One Bowl Chocolate Cake

The only chocolate cake recipe you will ever need- moist and tender with rich chocolate flavor. Its so easy to make and only requires one bowl!
5 from 2 votes
Prep Time 20 mins
Cook Time 30 mins
Course Dessert
Servings 12 servings


  • 6", 8" or 9" Round Cake Pans
  • Parchment Paper Rounds
  • Spatula
  • Whisk
  • Medium Mixing Bowl


Chocolate Cake

  • 2 cups all-purpose flour
  • 2 cups granulated sugar
  • 1/2 cup unsweetened cocoa powder *For best results- use quality cocoa powder
  • 1/4 cup black cocoa powder *Not required.
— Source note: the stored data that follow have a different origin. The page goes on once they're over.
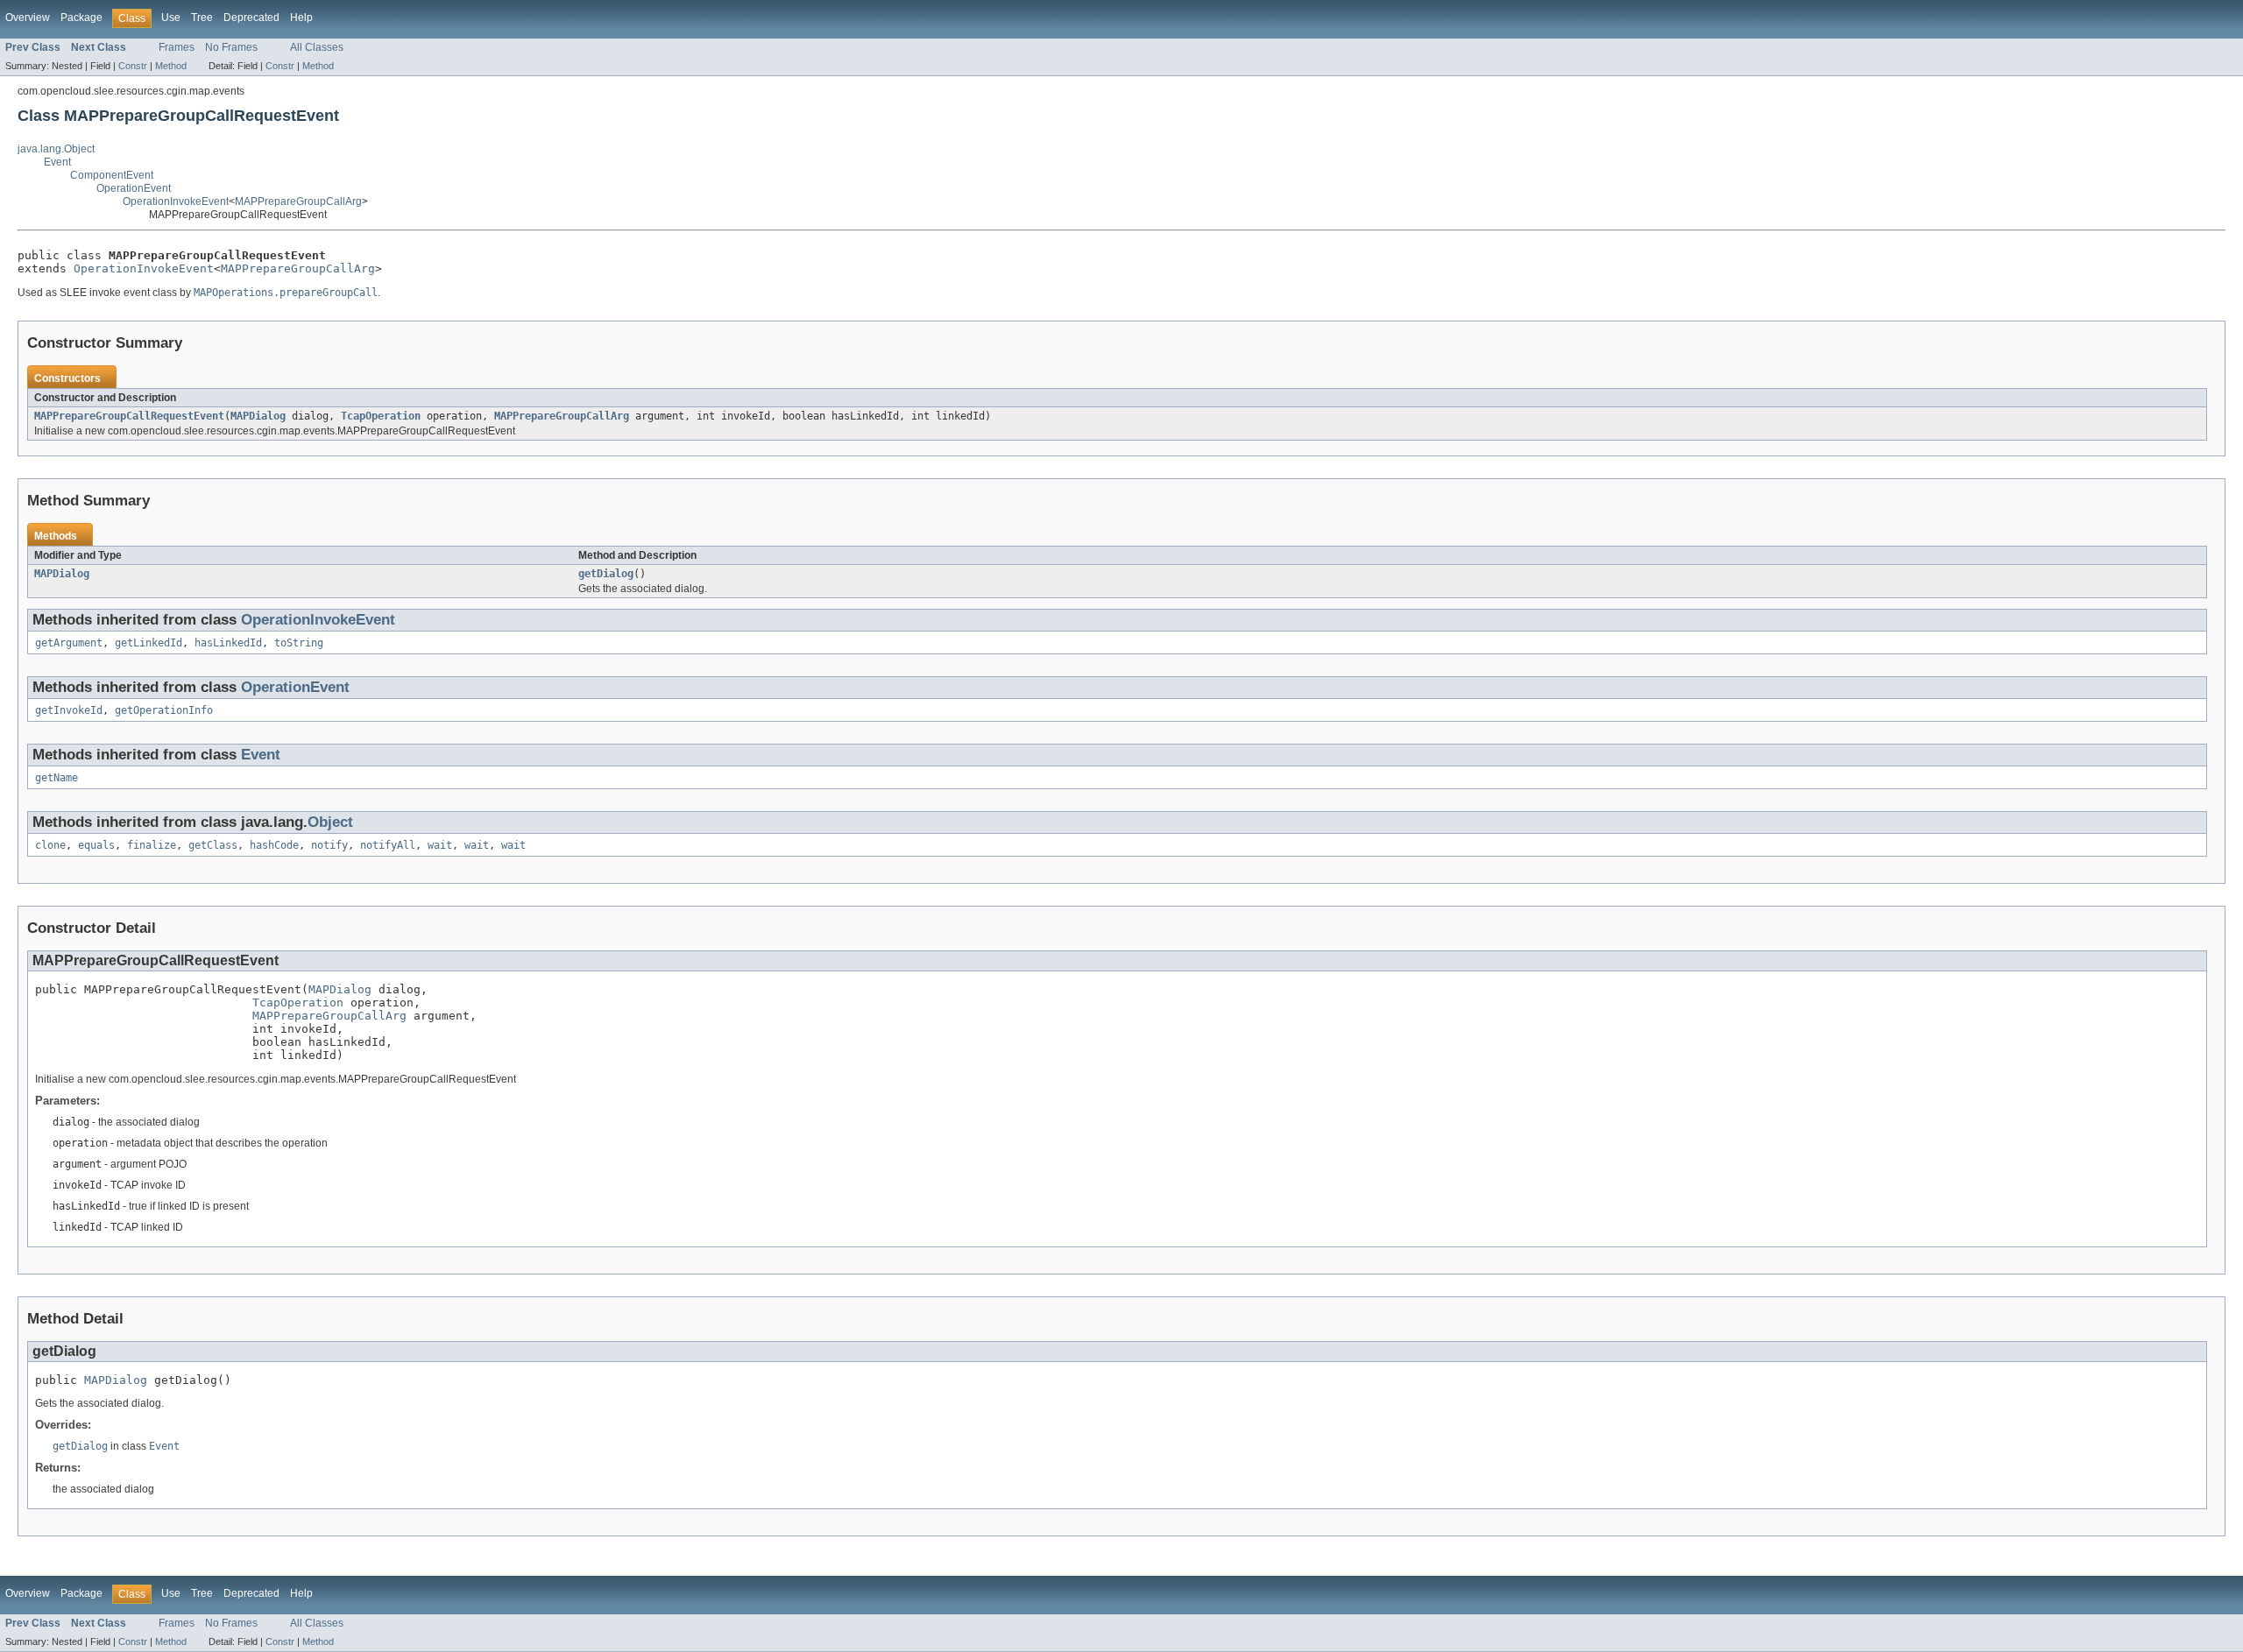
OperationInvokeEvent (176, 201)
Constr (132, 65)
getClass (212, 845)
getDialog (605, 574)
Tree (202, 17)
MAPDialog (258, 416)
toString (298, 643)
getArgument (69, 643)
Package (81, 17)
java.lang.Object (56, 149)
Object (330, 822)
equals (96, 845)
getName (56, 778)
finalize (151, 845)
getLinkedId (148, 643)
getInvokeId (69, 710)
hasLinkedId (228, 643)
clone (50, 845)
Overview (27, 17)
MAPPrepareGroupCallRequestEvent (129, 416)
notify (329, 845)
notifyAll (387, 845)
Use (170, 17)
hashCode (274, 845)
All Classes (316, 47)
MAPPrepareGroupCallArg (298, 201)
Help (301, 17)
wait (440, 845)
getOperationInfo (164, 710)
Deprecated (251, 17)
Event (57, 162)
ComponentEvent (111, 175)
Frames (177, 47)
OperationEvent (133, 188)
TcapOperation (381, 416)
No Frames (231, 47)
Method (171, 65)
Can sub for a total of 3/4 cup of unsweetened cocoa powder
  • 2 teaspoons baking powder
  • 1 1/2 teaspoon baking soda
  • 1 teaspoon salt
  • 1 cup chocolate milk or whole milk room temperature
  • 1/2 cup neutral oil vegetable, canola, grapeseed
  • 2 eggs room temperature
  • 1 cup strong freshly brewed coffee

Chocolate Buttercream

  • 2 cups unsalted butter room temperature
  • 5-7 cups confectioners sugar sifted
  • 1/4-1/2 cup heavy cream or milk
  • 1/4 cup melted chocolate chips (2-4oz) bittersweet or semisweet chocolate chips


Chocolate Cake

  • Preheat oven to 350 ° degrees F. Prepare 3 6" pans or 2 8", or 2 9" pans. Spray cake pans with oil, Add parchment round and spray top with oil, lightly dust with flour.
  • In stand mixer bowl fitted with the whisk or paddle attachment or a large mixing bowl with a handheld mixer- combine the flour, sugar, cocoa powders, baking soda, baking powder, and salt. Whisk to combine for 30 seconds.
  • Add milk, oil, eggs to your dry ingredients and mix on medium speed until just combined. 2-3 minutes. Scrape down the sides of the bowl and carefully add coffee to the cake batter. Beat on medium speed for 1 minute.
  • Batter will be runny. Distribute cake evenly between prepared cake pans.
  • Bake for 30-35 minutes, until a toothpick inserted in the center comes out clean. Remove from the oven and allow to cool in pan for 10 minutes. Remove from the pan and transfer to cooling rack.

Chocolate Buttercream

  • In a bowl of a stand mixer fitted with a paddle attachment, beat butter on medium speed for 5 minutes until light & creamy.
  • While butter is creaming- microwave chocolate in 30 second Increments, stir until fully melted. Allow to cool for 5 minutes.
  • Sift sugar and add 1 cup at a time to the butter and mix until incorporated. Beat on medium for 2-3 minutes, until creamy. Scrape down the sides of the bowl.
  • Add up to 5 cups and taste test for desired sweetness before adding more sugar. Combine the remaining confectioners sugar and heavy cream and mix on low speed for 1 minute, until combined. Add melted chocolate and mix until incorporated.
  • Raise the speed to medium-high and mix for an additional 3 minutes, until the mixture is light and fluffy. The buttercream should be spreadable.


*Buttercream Tips: 
-Buttercream should be spreadable
-Add anywhere from 5-7 cups of confectioners sugar, depending on desired sweetness. 
-If buttercream is too thick, add more heavy cream or chocolate and continue to whip on medium speed.